SELECTED TEXT —
::::::::::

This post is just to refresh everyone’s memories and shed some light on the subject for those who might still be confused about the horrific damaging effects of SSM… (the info was directed at the voters of Hawaii– letting them know of the chaos that has been plaguing the country with regards to SSM).

Negative Impacts on Families and Children

Intentionally denying children both a mother and a father elevates the wants of adults over the needs of children. The result of same-sex “marriage” to satisfy the desires of adults means that children no longer have a right to their parents. Instead, same-sex couples have a right to get children. It’s as though children are a commodity to have. “I want to have a car. I want to have a house. I want to have a child.”

This tragic attitude is seen in many examples. In a famous interview with Diane Sawyer, Rosie O’Donnell, a T.V. personality and outspoken activist for the normalization of homosexual behavior, was asked by her son, “Mommy, I want to have a daddy.” Rosie answered, “I’m the kind of mommy who wants another mommy.” Thus, Rosie’s son has a need to know his father, and expressed that innate need, but it was overruled by Rosie’s want for a female sexual partner.

This can also be seen in the parenting literature produced by those who support same-sex parenting. In The Lesbian and Gay Parenting Handbook, same-sex partners who are attempting to raise children are told that “[s]ome children do express an intense longing for the other biological parent, talking about it frequently and emotionally …” Thus, the innate need of children for both a mother and a father is acknowledged and something about which same-sex couples are warned. This is also seen in In For Lesbian Parents: Your Guide to Helping your Family Grow Up Happy, Healthy, and Proud. In this book, mothers who prefer their own homosexual behavior over the needs of their children are encouraged to deal with their daughters in this fashion: “If it’s hard sometimes not having a father. Let her know that you understand that sometimes it is hard.”

::::::::::

REQUIRED ACTION —
Rewrite the post between "This tragic attitude" and "female sexual partner.", inclusive, changing "T.V. personality" to "television personality".

::::::::::

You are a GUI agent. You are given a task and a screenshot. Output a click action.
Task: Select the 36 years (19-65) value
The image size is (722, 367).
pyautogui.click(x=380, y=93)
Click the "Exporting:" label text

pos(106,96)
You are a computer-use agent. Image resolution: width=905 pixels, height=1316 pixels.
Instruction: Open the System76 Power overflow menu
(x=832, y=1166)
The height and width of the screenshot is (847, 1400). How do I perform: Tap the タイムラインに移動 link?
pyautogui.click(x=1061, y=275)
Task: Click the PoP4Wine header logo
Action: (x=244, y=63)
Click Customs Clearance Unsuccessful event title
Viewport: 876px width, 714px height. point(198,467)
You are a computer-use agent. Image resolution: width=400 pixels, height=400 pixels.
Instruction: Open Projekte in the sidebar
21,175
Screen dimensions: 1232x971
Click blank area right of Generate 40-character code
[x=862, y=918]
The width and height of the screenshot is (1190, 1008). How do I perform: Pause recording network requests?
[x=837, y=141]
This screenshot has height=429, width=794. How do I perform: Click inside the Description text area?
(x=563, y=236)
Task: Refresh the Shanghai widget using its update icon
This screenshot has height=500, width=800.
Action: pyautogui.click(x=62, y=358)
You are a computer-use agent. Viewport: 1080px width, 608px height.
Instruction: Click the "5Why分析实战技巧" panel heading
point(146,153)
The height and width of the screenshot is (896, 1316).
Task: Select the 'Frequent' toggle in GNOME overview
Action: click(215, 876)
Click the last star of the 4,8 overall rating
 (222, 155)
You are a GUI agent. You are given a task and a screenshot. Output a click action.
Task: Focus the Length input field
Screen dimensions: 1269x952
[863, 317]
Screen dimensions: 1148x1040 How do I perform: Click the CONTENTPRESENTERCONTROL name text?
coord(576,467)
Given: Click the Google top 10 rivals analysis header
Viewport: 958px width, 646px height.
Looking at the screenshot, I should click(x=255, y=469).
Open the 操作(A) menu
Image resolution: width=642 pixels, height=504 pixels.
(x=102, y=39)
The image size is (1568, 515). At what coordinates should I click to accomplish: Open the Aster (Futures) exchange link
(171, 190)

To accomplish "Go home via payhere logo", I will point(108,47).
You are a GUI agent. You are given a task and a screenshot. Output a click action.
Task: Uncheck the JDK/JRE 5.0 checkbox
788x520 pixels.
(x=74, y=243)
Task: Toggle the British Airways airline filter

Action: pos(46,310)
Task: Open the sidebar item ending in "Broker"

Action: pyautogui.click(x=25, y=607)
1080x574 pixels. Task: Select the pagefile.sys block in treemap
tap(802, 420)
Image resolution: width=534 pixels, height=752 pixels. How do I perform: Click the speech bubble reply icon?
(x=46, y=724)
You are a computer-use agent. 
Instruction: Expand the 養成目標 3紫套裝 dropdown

::::::::::

ANSWER AREA —
This tragic attitude is seen in many examples. In a famous interview with Diane Sawyer, Rosie O’Donnell, a television personality and outspoken activist for the normalization of homosexual behavior, was asked by her son, “Mommy, I want to have a daddy.” Rosie answered, “I’m the kind of mommy who wants another mommy.” Thus, Rosie’s son has a need to know his father, and expressed that innate need, but it was overruled by Rosie’s want for a female sexual partner.